A Hedy Lamarr debió dolerle mucho aquel comentario.  Y es que, siempre, desde los tiempos de Viena, había estado preocupada porque sus pechos eran pequeños. Algo habría que hacer. Y no se le ocurrió otra cosa que concertar una cita con George Antheil. Curioso personaje. Pianista y compositor tan inquieto que pasaba- sin solución de continuidad- de componer música de vanguardia a descolgarse por la fachada de la más famosa librería de Paris, Shakespeare and Co. Era un “chico travieso”, de escasa estatura, con una mente tan activa que combinaba lo anterior con sus propias investigaciones sobre endocrinología. Creía que se podía predecir el comportamiento de las personas exclusivamente a través del conocimiento de sus hormonas. Y eso llegó a oídos de Hedy Lamarr, aquello podría venirla bien para “su problema”.

“¿Que Hedy Lamarr está interesada en conocerme? ¿¡A míiii…!?”.
“Sí, sí…” le contestaron unos amigos mutuos. “Nos ha pedido que organicemos una cena contigo”.
“Claro, claro, encantado, pero tendré que estudiar algo sobre cine para no quedar mal”.
“No, no hace falta. Hedy nos ha dicho que quiere hablar contigo de cosas científicas”.
“¿Cosas científicas?”.
“Si, sobre…ejem, glándulas”.


Allí empezaría una colaboración que llevaría a la actriz y al compositor a la creación de un nuevo invento que, pasado el tiempo, revolucionaría nuestro mundo. La patente número 2.292.387.
Pero esto lo contaremos en el tercer capítulo de esta pequeña historia sobre Hedy Lamarr: “Los años de la creación”. Habrá también un cuarto: “Los años de la oscuridad”. Y es que la vida en aquel glamuroso y brillante Hollywood, detrás de las cortinas, estuvo plagada de aventuras amorosas, de infidelidades, de pasiones y orgías de sexo, de delitos contra la propiedad, de procesos judiciales escandalosos. 

 

¡CUÁNTAS VIDAS DIFERENTES DENTRO DE UNA SOLA!

LA VIDA DE HEDY LAMARR,

LA MUJER MÁS HERMOSA SOBRE LA TIERRA. 

 

CONTINUARÁ....

 

Lo importante es invisible a los ojos

Ángel Toña Guenaga

 

Domesticar significa “crear lazos” responde el zorro al principito, y cuando los creamos, nos convertimos en únicos, el uno para el otro, asumiendo con libertad que generamos unas relaciones que nos hacen responsables. Crear lazos es una decisión que tomamos desde nuestra libertad, pero su elección nos compromete y complejiza la existencia, porque nos vinculamos. También nos hacemos cargo de la libertad del otro. La “jaula de oro” de Hedy Lamarr no era fruto de un lazo libremente creado, sino del cepo de un cazador.

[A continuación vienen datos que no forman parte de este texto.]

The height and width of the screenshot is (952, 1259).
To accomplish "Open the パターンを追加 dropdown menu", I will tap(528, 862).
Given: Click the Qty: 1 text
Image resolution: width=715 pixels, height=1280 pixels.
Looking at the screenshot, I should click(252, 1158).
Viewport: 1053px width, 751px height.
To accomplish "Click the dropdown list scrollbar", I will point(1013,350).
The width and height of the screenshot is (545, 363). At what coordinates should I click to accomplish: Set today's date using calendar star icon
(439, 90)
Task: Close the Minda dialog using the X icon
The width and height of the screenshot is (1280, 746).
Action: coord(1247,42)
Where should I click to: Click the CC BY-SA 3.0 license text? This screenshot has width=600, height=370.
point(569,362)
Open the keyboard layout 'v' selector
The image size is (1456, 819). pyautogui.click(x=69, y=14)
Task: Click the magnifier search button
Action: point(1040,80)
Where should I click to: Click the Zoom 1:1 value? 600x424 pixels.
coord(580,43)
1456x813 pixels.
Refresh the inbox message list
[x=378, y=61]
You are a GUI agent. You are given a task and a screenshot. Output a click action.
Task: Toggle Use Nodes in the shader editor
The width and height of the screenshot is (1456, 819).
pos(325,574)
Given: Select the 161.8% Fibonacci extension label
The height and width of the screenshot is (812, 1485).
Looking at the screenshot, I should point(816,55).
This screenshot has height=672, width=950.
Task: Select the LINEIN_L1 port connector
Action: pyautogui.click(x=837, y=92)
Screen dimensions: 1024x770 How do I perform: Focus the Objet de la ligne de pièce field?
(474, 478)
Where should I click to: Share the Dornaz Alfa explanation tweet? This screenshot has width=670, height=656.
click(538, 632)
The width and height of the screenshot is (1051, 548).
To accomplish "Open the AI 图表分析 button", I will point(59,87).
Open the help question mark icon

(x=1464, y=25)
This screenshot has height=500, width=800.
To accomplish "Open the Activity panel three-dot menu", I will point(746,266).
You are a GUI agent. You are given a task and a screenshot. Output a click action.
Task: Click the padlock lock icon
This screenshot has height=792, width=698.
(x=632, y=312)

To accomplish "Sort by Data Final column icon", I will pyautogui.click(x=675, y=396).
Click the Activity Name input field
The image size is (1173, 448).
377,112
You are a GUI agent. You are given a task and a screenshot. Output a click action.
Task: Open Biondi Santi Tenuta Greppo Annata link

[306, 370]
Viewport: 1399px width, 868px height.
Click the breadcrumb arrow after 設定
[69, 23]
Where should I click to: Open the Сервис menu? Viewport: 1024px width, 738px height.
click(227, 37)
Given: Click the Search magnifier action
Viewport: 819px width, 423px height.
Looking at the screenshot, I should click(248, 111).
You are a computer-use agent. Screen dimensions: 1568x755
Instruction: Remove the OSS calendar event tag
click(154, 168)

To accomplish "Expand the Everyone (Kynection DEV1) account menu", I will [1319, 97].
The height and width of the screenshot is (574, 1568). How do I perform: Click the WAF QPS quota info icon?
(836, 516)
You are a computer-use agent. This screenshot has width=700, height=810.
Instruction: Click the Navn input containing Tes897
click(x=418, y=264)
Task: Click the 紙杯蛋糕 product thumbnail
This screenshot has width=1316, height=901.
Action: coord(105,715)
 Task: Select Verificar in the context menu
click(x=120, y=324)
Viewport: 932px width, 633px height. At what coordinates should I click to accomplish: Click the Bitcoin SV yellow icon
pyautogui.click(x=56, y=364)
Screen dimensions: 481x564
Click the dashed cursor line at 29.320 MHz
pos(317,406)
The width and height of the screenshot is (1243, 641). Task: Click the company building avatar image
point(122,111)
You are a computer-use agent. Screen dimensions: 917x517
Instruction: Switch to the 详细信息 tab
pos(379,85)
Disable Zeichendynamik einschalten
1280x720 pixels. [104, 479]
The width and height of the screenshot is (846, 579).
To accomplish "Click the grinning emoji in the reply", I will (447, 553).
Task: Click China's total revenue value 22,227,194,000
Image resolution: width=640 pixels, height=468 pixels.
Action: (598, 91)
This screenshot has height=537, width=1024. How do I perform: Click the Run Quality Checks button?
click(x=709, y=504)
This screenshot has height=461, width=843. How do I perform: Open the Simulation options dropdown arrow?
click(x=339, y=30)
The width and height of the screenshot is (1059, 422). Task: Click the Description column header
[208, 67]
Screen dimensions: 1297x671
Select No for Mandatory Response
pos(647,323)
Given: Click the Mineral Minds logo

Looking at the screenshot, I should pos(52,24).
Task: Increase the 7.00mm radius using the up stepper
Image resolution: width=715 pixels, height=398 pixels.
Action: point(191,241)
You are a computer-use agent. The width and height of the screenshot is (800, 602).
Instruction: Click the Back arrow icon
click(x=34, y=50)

Esta primera parte de la historia de Hedy Lamarr que leemos, siguiendo el texto de JMA, nos anticipa lo que contará de ella en los siguientes capítulos: sobre cómo su capacidad innovadora la llevó a la co-creación de “un invento que, pasado el tiempo, revolucionaria nuestro mundo. La patente número 2.292.387” Nos lo desvelará JMA en el próximo capítulo, si es que, a estas alturas, no hemos ido directamente a internet a averiguar el contenido del invento patentado. Yo si lo hice, y la sorpresa fue doble, porque no hubiera podido acceder a la información si aquel invento no se hubiera producido y desarrollado.

 

No nos preguntemos cómo aquella actriz, Hedy Lamarr, conocida por ser “muy guapa y glamurosa”, podía además ser inventora. Porque “lo esencial es invisible a los ojos”, tal y como volvió a decir el zorro al principito. Nunca conoceremos a una persona mirándole a los ojos, porque solo “perdiendo el tiempo” en la historia de su vida, la llegaremos a ver, y conocer.


No quiero terminar sin hacer alusión a un debate que establecí con JMA cuando hice la primera lectura de su texto, en relación con los inventos de la humanidad en los últimos años. Cada uno de nosotros, somos hijos de nuestra historia personal. 


Porque creo que las vacunas, los antibióticos, los avances en la reducción de la pobreza extrema, la igualdad de género, la democracia, los derechos humanos, y el estado de bienestar, pertenecen a esta categoría. También la cortisona, sin la que en mi juventud hubiera sufrido mucho más. Y la bicicleta, que nos hace muy felices.